The young woman did not smile back.
I busied myself unloading the two dozen or so items in my buggy and put the divider behind the last item so that the man behind me could unload his things. We waited. Nothing happened. The cashier didn’t flip on the flashing light above her station. She didn’t put up the LANE CLOSED sign. We all just stood there in silence, shifting from foot to foot. Five minutes passed. Then six. Then seven. I studied the headlines on People magazine. I checked my phone for text messages.
Finally, I couldn’t stand it any longer. “Do you know what’s going on?” I politely asked the young woman. Maybe the cash register drawer was stuck. Maybe the credit card machine was malfunctioning. Maybe there was a big glob of Karo syrup on the conveyer belt. I’ve seen all those things happen at Walmart. Inquiring minds want to know.
She arched her eyebrows and, in a tone of voice I can only describe as haughty, said “We’re waiting while they get something for me.”
Decision time. Should I pile everything back into my buggy, disturb the man behind me and try to find a check-out line that was moving, or stay put and hope the wait would soon be over? The cashier, staring at the floor in an embarrassed kind of way, offered no help.

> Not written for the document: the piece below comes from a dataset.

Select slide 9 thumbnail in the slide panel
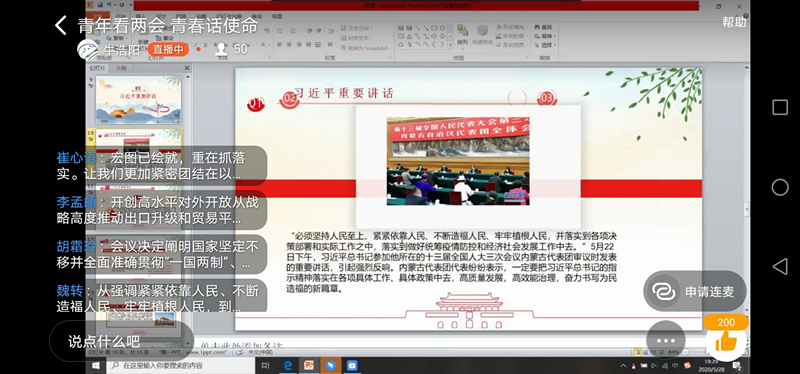The image size is (800, 374). (x=138, y=100)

Three or four more minutes passed. I studied every item in the “As Seen on TV” display. I read the headlines on Soap Opera Digest. Then, in my friendliest voice, I asked the haughty young woman what she was waiting for. I did this for a couple of reasons. Maybe, if it was a close-by item like a rotisserie chicken or a bag of key limes, I could go grab it for her, though she appeared to be perfectly able-bodied. Even if I couldn’t help, I would at least know—for future reference—what items customers had to wait for in the check-out line.
Again, her eyebrows arched. Her upper lip curled ever so slightly. “Postage stamps,” she said. “Not that it’s any of your business.”

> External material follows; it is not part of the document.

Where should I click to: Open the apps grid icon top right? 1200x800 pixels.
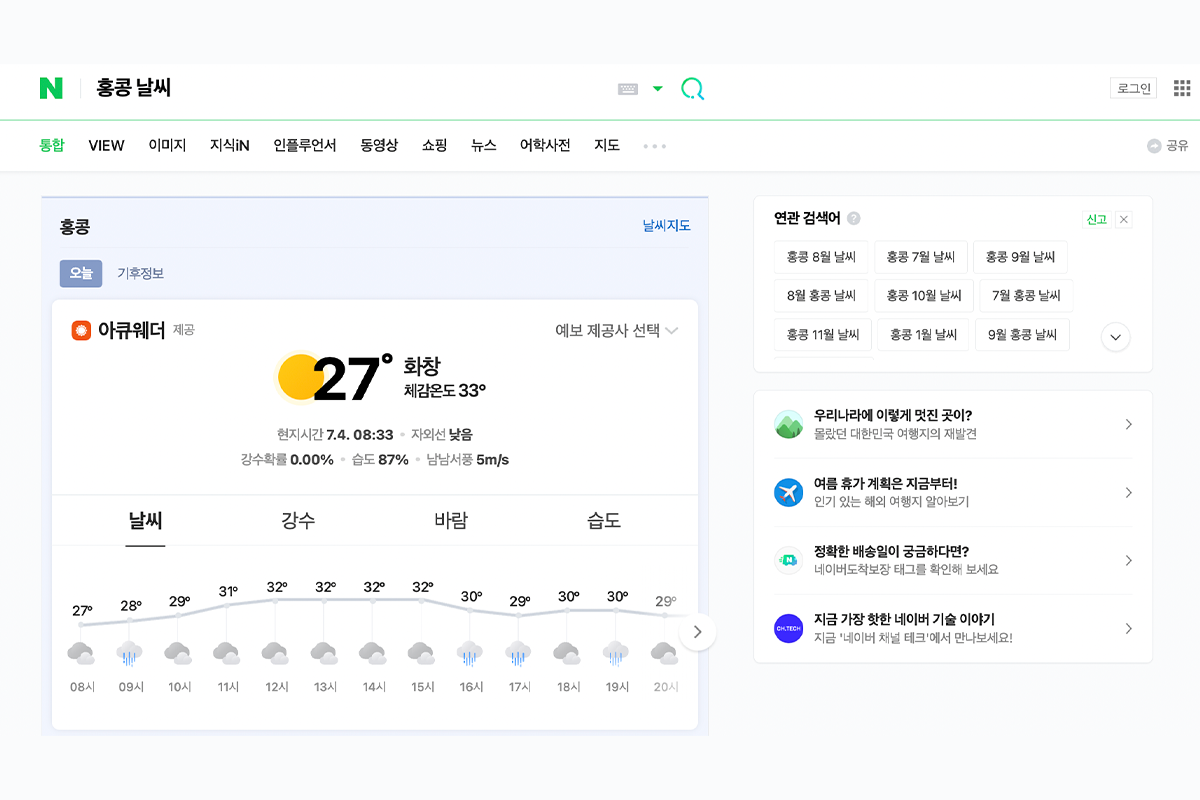pos(1183,87)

My heart was hammering and, though I couldn’t see my own face, I was sure it was beet-red. I chided myself for asking the question. I hadn’t meant to be nosy. Just friendly. And curious, which happens to be part of the job description of a newspaper columnist. It never occurred to me that she might take offense. Finally, the cashier spoke. “We’re not allowed to keep stamps in the drawer,” she told me. “Someone from customer service has to bring them to us.”
So finally I knew why the wait. But I still haven’t figured out why the young woman had to be so hateful. Or whether I should try to curb my lifelong habit of striking up friendly conversations with total strangers.